Algorithms and implementations for exponential decay models


Principal developer of Shenfun

High performance computing platform for solving PDEs by the spectral Galerkin method. Written in Python (Cython).

MAT-MEK4270 in a nutshell

  • Numerical methods for partial differential equations (PDEs)
  • How to solve the equations, not why
  • How do we solve a PDE in practice?
  • How do we trust the answer?
  • Is the numerical scheme stable? accurate? consistent?
  • Focus on programming (github, python, testing code)
Two major approaches

Finite differences

\[ \frac{du(t)}{dt} \approx \frac{u(t+\Delta t) - u(t)}{\Delta t} \]

  • Approximate in points
  • Uniform grid
  • Taylor expansions

Variational methods

\[ \int_{\Omega} u'' v d\Omega = -\int_{\Omega} u' v' d\Omega + \int_{\Gamma} u'v d\Gamma \]

  • Approximate weakly
  • Finite element method
  • Least squares method
  • Galerkin method

We will use both approaches to first consider function approximations and then the approximation of equations.

Required software skills

  • Our software platform: Python, Jupyter notebooks
  • Important Python packages: numpy, scipy, matplotlib, sympy, shenfun, …
  • Anaconda Python, conda environments

Assumed/ideal background

  • IN1900: Python programming, solution of ODEs
  • Some experience with finite difference methods
  • Some analytical and numerical knowledge of PDEs
  • Much experience with calculus and linear algebra
  • Much experience with programming of mathematical problems
  • Experience with mathematical modeling with PDEs (from physics, mechanics, geophysics, or …)

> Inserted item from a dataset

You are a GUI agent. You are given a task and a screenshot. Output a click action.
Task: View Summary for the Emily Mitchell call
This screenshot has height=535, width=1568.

Start-up example - exponential decay

Exponential decay model

ODE problem

\[ u'=-au,\quad u(0)=I,\ t\in (0,T] \]

where \(a>0\) is a constant and \(u(t)\) is the time-dependent solution.

  • We study first a simple 1D ODE, because this will lead us to the building blocks that we need for solving PDEs!
  • We can more easily study the concepts of stability, accuracy, convergence and consistency.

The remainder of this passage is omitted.